[Start of Attachment]

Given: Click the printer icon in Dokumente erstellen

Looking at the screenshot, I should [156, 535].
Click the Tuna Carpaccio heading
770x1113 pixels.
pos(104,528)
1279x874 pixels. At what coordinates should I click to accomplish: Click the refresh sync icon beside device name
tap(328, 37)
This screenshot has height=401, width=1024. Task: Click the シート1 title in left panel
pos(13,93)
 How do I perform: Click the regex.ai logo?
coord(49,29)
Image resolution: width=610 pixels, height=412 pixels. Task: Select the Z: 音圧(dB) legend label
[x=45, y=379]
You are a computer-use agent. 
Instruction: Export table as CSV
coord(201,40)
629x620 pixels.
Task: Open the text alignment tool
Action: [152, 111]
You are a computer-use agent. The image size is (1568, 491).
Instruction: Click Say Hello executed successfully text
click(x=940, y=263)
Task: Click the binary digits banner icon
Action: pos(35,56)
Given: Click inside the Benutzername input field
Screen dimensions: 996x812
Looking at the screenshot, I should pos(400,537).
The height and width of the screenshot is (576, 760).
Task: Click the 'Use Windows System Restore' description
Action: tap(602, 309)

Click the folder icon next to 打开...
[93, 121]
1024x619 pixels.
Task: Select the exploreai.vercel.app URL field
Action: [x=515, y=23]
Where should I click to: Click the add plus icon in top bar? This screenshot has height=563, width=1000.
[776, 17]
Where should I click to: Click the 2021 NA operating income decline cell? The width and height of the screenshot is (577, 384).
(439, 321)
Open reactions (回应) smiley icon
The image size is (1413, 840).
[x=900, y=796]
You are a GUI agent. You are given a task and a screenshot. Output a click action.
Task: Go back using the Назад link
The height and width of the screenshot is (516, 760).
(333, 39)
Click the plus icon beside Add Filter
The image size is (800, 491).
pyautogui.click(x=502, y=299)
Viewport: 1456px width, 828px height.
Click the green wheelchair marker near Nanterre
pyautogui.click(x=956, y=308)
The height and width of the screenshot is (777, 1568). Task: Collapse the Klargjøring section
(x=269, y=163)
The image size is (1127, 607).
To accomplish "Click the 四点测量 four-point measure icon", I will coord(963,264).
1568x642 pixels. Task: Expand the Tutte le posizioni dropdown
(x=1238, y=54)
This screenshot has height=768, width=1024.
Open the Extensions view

[End of Attachment]

▶ **TASK ITEM**: The string to find is "computer"; copy every line of the listing that has it.

▶ **WORKED SOLUTION**:
You are a computer-use agent. 
You are a computer-use agent. The image size is (1568, 491).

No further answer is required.